Consequently, her SMSF may lose the tax benefit of being in retirement phase with earnings, including capital gains, no longer being tax-free—instead becoming taxable at up to 15 percent—and any payments during the year become lump sums for both tax and super law purposes.
When you need more than the ‘new’ reduced minimum
If you require more income than what the ‘new’ reduced minimum payment provides, you can always take more. However, depending on your circumstances, consider taking the amount above the ‘new’ minimum as a lump sum withdrawal—a ‘partial commutation’ of your income stream—rather than as pension income.
You might to do this if you have—or see yourself having—a problem with the transfer balance cap (TBC), currently $1.6 million, i.e. the maximum you can move into the tax-free retirement phase.
Making a lump sum withdrawal reduces the amount counting towards your TBC, so you can transfer more into retirement phase later.
For example, you may need room with your TBC when your spouse dies and you receive their super as a death benefit income stream, or their pension ‘reverts’—automatically continues to be paid—to you.
You may want to convert contributions you and/or an employer may still be making into an income stream one day. If you are 67 or more, retired and otherwise ineligible to contribute, this contribution may come from the proceeds of selling your home, i.e. a ‘downsizer contribution’.
Or you might have money sitting in an accumulation account you’d like to start a pension with but been unable to due to the TBC—although if this was the case, you would draw your additional income needs from that account in the first place.
Back to Geraldine
Geraldine’s ‘normal’ minimum is $32,010 and her ‘new’ reduced minimum is $16,010, but she needs the ‘normal’ minimum amount—in addition to another super income stream she is receiving—to fund her lifestyle needs.
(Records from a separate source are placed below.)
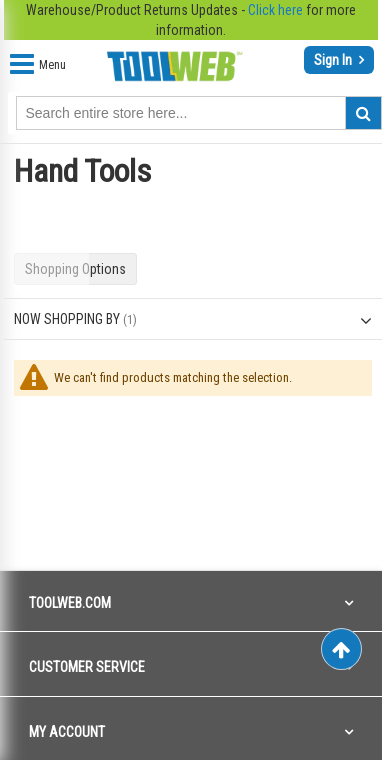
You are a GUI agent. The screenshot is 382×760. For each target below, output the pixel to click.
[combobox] (199, 113)
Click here (275, 10)
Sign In (334, 60)
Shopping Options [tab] (75, 269)
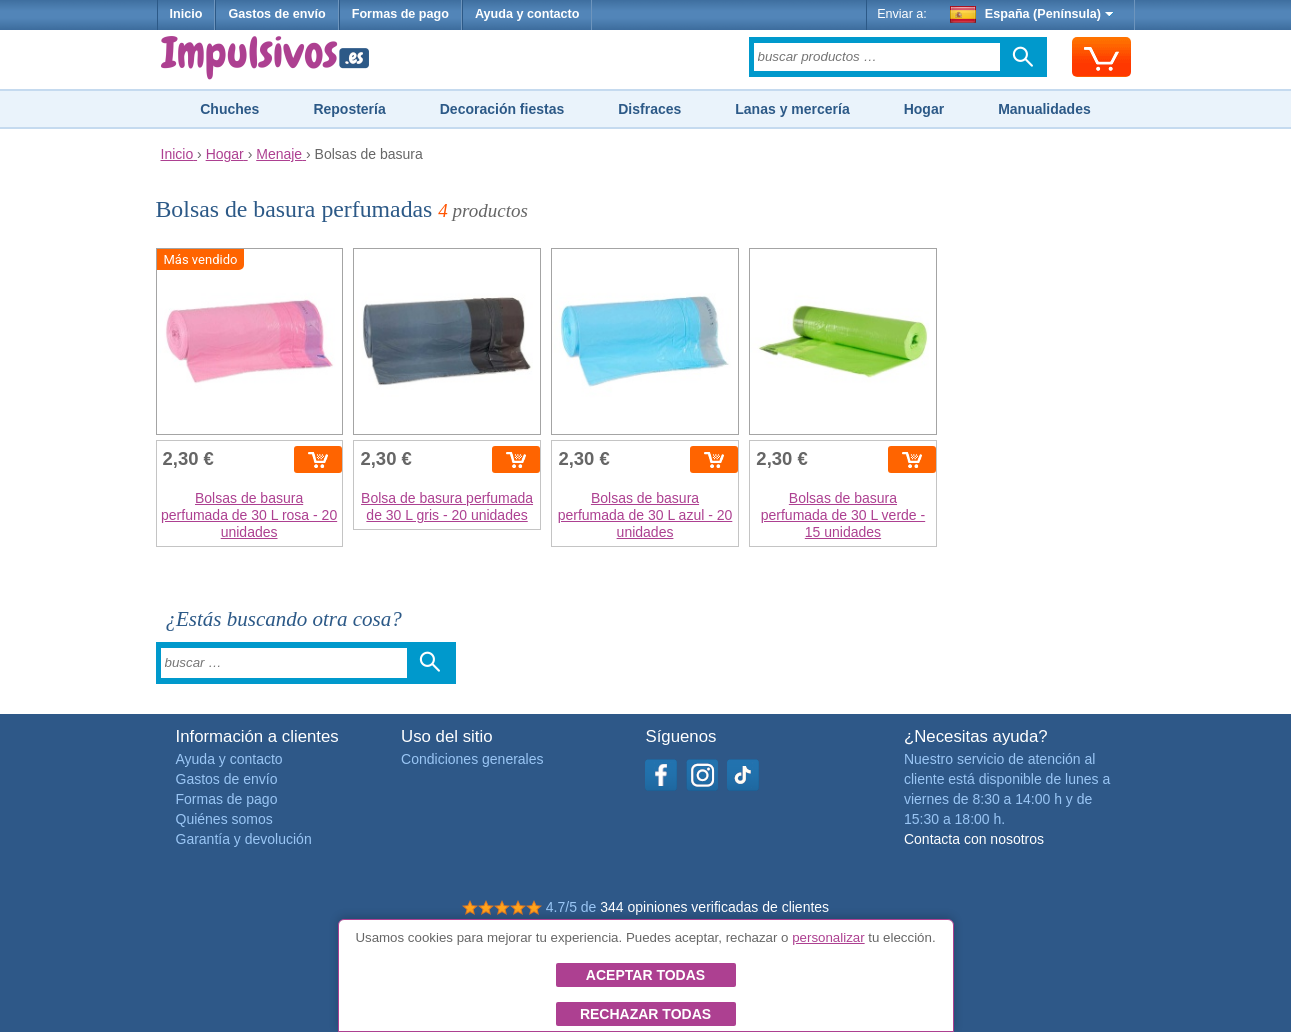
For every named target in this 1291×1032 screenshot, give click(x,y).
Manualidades (1044, 109)
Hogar (924, 109)
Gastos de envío (276, 14)
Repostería (349, 109)
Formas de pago (400, 14)
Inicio (186, 14)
Accordingly, she can take $32,010 in pension payments, or $16,010 as pension income and $16,000 as a lump sum withdrawal(s)—partial commutation(s). Either way she gets $32,010 from her account-based pension.
What’s the difference?
The difference involves the TBC—the maximum amount Geraldine can move into retirement phase.
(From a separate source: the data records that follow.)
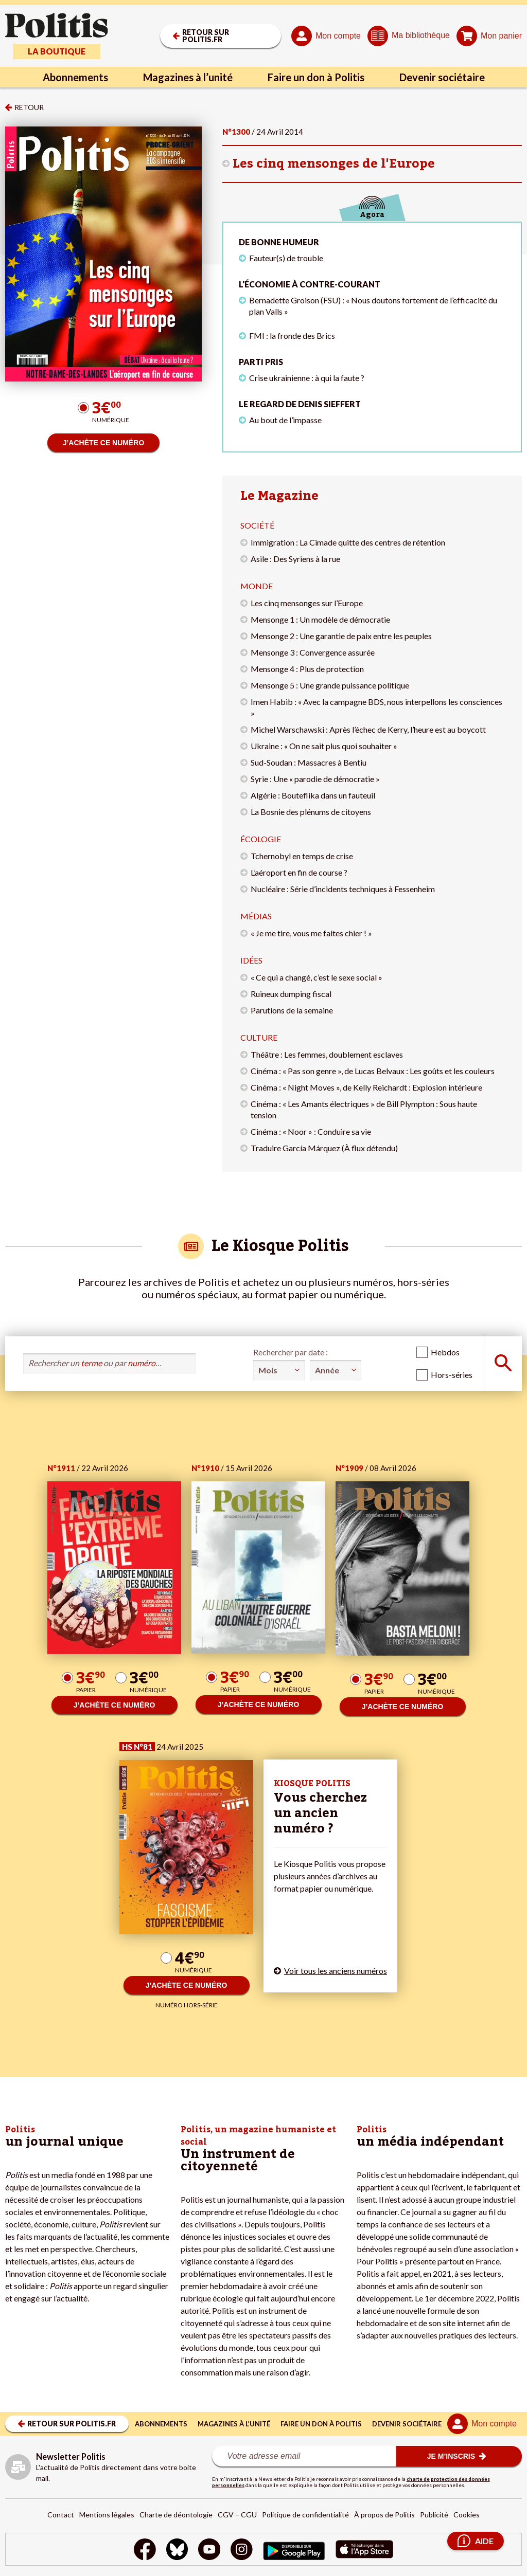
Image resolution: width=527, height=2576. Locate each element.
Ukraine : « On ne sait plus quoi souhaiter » (324, 746)
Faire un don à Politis (316, 77)
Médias (256, 916)
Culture (258, 1037)
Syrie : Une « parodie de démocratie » (315, 779)
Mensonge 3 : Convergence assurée (313, 652)
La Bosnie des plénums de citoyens (311, 812)
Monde (256, 586)
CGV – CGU (237, 2514)
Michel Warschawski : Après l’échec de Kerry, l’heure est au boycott (368, 729)
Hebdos (445, 1352)
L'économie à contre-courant (309, 284)
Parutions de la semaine (292, 1010)
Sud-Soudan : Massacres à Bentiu (308, 762)
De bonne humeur (279, 242)
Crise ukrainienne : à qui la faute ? (306, 378)
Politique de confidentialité (305, 2514)
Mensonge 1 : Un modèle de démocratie (320, 619)
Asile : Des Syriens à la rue (295, 559)
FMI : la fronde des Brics (292, 335)
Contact (60, 2514)
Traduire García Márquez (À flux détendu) (324, 1148)
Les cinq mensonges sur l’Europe (307, 603)
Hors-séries (451, 1375)
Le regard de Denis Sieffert (300, 404)
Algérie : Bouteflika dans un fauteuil (313, 795)
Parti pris (261, 362)
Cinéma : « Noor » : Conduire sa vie (311, 1131)
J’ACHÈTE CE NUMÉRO (104, 443)
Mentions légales (106, 2514)
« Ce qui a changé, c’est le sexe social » (316, 977)
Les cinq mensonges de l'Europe (334, 163)
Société (257, 525)
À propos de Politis (384, 2514)
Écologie (260, 839)
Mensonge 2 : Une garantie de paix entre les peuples (341, 636)
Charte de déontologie (176, 2514)
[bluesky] (177, 2550)
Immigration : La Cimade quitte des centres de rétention (348, 542)
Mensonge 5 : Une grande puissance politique (330, 685)
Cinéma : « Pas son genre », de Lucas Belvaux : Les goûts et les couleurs (373, 1071)
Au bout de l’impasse (285, 420)
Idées (251, 960)
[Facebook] (145, 2550)
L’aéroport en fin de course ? (299, 872)
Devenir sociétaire (442, 77)
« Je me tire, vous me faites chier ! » (311, 933)
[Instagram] (242, 2550)
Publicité (434, 2514)
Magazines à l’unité (188, 77)
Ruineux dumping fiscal (291, 994)
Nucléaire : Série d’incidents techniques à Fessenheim (343, 889)
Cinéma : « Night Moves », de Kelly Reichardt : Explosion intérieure (366, 1087)
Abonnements (75, 77)
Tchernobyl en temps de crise (302, 856)
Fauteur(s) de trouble (286, 258)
The starting value of her account-based pension was $660,000, so this was the amount that counted towards her TBC.
In addition to this pension, Geraldine has a state government super pension currently paying $45,000 a year, but it started at $41,000 per annum. Accordingly, the amount of this ‘capped defined benefit income stream’ that counted towards her TBC was a ‘special value’ of $656,000 ($41,000 x 16).
Thus, the total amount counting towards Geraldine’s TBC is $1,316,000 ($660,000 + $656,000), well under the current $1.6 million limit.
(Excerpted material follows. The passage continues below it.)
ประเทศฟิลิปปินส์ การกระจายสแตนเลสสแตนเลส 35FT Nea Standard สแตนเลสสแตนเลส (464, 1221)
So, if Geraldine takes $32,010 in pension payments, the amount counting towards her TBC remains unchanged at $1,316,000.
However, if she takes $16,010 as pension income and makes a $16,000 lump sum withdrawal, then the amount counting towards her TBC reduces to $1.3 million as the partial commutation of her pension comes off the amount counted, i.e. $1,316,000 – $16,000.
Subsequently, Geraldine sells her home and—being eligible—makes a ‘downsizer contribution’ of $300,000.
If Geraldine takes the $32,010 in pension payments, she can only transfer $284,000 ($1,316,000 + $284,000 = $1.6 million) into retirement phase where earnings, including capital gains, are tax-free, whilst $16,000 must remain in the taxable accumulation phase.
However, if she takes $16,010 as pension income and $16,000 as a lump sum withdrawal, then she can transfer the entire $300,000 into an account-based pension, i.e. $1,300,000 + $300,000 = $1.6 million.
If you go down the path of taking the amount above the minimum annual payment as a lump sum withdrawal, then you need to make a valid election requesting the trustee to treat the payment over the minimum as a partial commutation and this must be done before the payment is made.